Counting flops what's in and what's out?

Hi. I want to count the floating point operations in my CUDA program, without going to the machine code if possible. I tried doing it, the most basic count, discarding even special ops like square root, I always seem to get more than what the Nsight analysis tool tells me. I am think I can trust the Nsight counter, however, I need to know what to count to give an estimate to the flop/byte count of the solver. On this topic, I would also like to know how the Instruction per Byte, as reported by the Visual profiler, is related to flop/byte. Of course, a floating point operation is counted as an instruction, my question is, how should the proportions of this ratio be divided between flops and non-flops, and what is exactly included in the non-flops(branch, conditional, jump,… every single instruction)? The trivial answer is perhaps, all of it should be flops, but any interesting problem will have to have some index arithmetic to deal, so I suppose the question can be reformulated this way: how much indexing arithmetic can a “flop” take? or, how much index arithmetic per byte is tolerable for every flop per byte?

How is instruction per byte computed? Is it by counting the number of instruction and total memory requests (which memories exactly?) of the generated machine code and taking their ratio?
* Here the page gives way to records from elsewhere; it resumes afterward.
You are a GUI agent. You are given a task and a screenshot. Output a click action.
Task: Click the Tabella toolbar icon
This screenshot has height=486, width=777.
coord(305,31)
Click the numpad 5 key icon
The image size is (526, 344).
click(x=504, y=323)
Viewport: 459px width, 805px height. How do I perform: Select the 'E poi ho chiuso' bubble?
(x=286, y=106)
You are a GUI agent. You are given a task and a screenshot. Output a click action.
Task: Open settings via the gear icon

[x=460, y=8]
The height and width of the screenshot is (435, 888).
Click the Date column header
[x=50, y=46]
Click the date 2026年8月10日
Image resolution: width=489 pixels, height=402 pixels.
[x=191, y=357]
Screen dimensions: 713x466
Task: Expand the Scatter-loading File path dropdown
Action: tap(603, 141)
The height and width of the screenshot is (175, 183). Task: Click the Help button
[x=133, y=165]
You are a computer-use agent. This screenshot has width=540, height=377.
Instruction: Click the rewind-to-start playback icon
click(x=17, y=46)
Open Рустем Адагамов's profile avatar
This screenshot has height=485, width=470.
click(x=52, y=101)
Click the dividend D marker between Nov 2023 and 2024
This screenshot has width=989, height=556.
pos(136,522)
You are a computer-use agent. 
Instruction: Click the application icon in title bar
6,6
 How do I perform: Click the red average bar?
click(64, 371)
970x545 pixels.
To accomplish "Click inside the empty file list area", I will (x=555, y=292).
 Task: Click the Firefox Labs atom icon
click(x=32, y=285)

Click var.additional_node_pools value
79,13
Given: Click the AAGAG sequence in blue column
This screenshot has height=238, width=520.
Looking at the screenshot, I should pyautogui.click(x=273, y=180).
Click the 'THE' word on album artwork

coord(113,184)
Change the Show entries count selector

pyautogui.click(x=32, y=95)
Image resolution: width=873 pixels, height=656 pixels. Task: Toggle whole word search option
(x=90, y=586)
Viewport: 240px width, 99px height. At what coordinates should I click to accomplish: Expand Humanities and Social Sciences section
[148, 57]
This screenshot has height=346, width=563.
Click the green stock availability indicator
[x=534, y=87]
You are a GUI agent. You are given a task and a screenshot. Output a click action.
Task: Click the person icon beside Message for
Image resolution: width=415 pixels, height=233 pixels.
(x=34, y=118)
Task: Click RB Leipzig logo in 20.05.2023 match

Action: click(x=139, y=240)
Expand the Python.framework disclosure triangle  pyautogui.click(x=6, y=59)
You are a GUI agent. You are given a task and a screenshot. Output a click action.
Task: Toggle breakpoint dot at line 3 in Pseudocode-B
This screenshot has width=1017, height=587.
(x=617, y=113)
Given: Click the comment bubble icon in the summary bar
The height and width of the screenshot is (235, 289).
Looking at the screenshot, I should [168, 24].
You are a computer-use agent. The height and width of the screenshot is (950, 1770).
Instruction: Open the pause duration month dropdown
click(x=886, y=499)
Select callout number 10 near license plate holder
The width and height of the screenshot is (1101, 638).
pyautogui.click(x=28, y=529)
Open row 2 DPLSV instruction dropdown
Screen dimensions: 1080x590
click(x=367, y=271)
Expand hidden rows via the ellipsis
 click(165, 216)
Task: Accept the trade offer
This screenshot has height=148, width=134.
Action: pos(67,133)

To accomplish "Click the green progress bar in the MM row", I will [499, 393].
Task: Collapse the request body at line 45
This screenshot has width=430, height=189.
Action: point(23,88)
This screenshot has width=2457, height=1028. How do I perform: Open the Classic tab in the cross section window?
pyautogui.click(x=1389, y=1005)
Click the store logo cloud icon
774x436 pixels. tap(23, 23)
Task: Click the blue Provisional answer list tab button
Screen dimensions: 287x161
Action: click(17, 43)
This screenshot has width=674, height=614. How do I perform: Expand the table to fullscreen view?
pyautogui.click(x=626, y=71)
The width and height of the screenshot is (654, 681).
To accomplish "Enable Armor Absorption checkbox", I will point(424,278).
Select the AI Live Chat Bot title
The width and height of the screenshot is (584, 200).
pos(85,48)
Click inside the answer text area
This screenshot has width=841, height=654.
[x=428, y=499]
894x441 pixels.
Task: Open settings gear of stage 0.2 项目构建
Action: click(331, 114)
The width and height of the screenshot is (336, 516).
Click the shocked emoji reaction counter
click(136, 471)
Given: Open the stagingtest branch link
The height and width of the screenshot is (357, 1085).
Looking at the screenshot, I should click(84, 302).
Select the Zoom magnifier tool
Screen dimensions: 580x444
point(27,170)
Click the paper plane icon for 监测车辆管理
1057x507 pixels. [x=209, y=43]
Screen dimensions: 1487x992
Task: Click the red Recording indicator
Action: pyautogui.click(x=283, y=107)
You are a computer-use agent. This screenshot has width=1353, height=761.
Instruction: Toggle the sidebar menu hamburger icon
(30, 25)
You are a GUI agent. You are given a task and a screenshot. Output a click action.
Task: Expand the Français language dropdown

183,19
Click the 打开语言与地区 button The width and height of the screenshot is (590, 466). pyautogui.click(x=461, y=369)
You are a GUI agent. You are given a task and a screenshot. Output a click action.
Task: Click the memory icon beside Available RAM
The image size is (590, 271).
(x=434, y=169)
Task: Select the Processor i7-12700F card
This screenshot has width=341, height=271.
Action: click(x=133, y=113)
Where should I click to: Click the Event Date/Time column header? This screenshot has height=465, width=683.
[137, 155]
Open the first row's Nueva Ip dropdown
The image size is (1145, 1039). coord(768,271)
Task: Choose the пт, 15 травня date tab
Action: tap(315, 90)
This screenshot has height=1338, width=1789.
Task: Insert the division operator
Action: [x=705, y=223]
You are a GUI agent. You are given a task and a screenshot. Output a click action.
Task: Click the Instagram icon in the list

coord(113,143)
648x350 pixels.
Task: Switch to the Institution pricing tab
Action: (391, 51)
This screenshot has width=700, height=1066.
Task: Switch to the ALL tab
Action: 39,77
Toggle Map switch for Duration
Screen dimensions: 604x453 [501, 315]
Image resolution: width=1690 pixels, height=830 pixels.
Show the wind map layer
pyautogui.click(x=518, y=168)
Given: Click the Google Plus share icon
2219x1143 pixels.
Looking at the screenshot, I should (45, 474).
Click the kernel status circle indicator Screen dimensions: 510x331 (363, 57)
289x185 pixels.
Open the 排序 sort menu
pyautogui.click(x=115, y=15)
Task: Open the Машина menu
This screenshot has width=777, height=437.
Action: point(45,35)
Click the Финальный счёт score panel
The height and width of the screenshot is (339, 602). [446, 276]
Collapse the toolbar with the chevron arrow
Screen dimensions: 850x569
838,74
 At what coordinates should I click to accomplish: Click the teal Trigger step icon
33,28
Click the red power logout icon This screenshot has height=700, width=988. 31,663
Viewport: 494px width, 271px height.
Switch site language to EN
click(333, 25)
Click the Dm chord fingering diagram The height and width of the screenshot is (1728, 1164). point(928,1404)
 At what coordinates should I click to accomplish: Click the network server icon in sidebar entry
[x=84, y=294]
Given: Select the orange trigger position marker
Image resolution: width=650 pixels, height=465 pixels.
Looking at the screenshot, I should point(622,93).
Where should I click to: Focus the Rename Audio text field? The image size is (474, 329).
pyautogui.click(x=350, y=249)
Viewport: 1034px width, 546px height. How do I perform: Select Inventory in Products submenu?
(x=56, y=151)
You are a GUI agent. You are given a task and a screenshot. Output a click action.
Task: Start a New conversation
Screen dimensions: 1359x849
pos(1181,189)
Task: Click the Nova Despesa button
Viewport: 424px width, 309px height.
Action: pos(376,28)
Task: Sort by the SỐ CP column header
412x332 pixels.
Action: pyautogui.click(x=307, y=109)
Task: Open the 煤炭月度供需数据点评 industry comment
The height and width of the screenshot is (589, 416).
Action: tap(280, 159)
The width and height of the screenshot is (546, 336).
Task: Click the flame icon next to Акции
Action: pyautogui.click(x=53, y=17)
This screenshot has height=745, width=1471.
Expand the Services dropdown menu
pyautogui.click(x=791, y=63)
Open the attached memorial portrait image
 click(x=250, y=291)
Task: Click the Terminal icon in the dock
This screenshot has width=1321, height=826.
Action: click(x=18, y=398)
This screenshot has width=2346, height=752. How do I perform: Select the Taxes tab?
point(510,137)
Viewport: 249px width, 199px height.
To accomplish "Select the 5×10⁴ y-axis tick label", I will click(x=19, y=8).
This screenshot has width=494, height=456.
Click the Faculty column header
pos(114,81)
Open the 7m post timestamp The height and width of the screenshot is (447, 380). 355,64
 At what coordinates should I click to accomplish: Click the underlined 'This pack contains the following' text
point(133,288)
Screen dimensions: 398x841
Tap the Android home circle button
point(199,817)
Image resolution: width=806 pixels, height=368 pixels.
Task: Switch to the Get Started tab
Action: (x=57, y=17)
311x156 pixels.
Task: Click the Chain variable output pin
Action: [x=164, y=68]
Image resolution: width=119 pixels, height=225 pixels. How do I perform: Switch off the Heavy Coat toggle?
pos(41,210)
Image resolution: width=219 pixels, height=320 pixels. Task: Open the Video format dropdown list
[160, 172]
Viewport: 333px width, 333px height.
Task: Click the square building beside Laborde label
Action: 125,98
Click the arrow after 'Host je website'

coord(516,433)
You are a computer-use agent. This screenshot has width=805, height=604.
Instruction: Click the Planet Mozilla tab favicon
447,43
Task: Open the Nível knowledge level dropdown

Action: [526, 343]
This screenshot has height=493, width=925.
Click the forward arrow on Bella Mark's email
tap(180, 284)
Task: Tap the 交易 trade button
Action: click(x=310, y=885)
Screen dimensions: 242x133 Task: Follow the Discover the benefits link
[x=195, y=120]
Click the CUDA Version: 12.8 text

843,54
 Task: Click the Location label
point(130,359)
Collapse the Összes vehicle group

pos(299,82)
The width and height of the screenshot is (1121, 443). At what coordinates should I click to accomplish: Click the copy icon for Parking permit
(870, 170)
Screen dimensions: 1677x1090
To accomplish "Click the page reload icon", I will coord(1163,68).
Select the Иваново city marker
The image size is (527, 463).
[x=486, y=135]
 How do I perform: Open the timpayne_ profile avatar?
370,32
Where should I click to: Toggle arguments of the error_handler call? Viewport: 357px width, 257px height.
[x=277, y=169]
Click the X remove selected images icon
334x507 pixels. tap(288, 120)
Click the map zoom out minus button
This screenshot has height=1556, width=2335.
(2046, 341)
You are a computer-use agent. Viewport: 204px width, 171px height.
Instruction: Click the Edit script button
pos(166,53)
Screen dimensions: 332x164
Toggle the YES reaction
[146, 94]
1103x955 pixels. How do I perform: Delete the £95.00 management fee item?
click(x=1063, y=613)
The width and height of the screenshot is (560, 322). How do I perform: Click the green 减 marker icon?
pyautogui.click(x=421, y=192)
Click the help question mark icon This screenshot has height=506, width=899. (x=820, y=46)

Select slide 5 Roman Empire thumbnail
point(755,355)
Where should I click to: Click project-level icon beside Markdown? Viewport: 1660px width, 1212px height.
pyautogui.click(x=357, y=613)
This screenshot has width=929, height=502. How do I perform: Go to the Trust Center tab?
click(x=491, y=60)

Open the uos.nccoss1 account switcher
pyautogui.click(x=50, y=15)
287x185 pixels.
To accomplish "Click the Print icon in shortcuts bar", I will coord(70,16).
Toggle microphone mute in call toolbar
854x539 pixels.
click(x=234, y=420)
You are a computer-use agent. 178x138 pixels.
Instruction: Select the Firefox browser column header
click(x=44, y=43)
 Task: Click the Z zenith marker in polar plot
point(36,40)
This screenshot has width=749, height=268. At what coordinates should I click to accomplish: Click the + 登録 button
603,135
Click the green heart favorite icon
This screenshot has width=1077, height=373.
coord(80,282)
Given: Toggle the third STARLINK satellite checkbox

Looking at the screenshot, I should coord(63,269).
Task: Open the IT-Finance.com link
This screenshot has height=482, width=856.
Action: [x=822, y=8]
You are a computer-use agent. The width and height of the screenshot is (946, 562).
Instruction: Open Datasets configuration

This method looks like it could be well off the “effective” instruction per byte, say if some threads are limited to do some extra computations, or extra memory reads… automatic instruction per byte if done as I am assuming, can be quite misleading.

The ideal balance of instructions per byte is different for each machine, how is it computed? If I am not mistaken, the ratio tells us the exact amount of instruction one has to do to match with exactly a single byte to come from memory. Which memory is it? Global memory is a safe assumption, but how about shared memory? If a program has most of its computation done in shared memory or registers, the ideal balance should be much lower, and then false assumption will be made about the reported ratio…

I seriously think that I am missing critical pieces of information, so any reply to clarify things is welcome.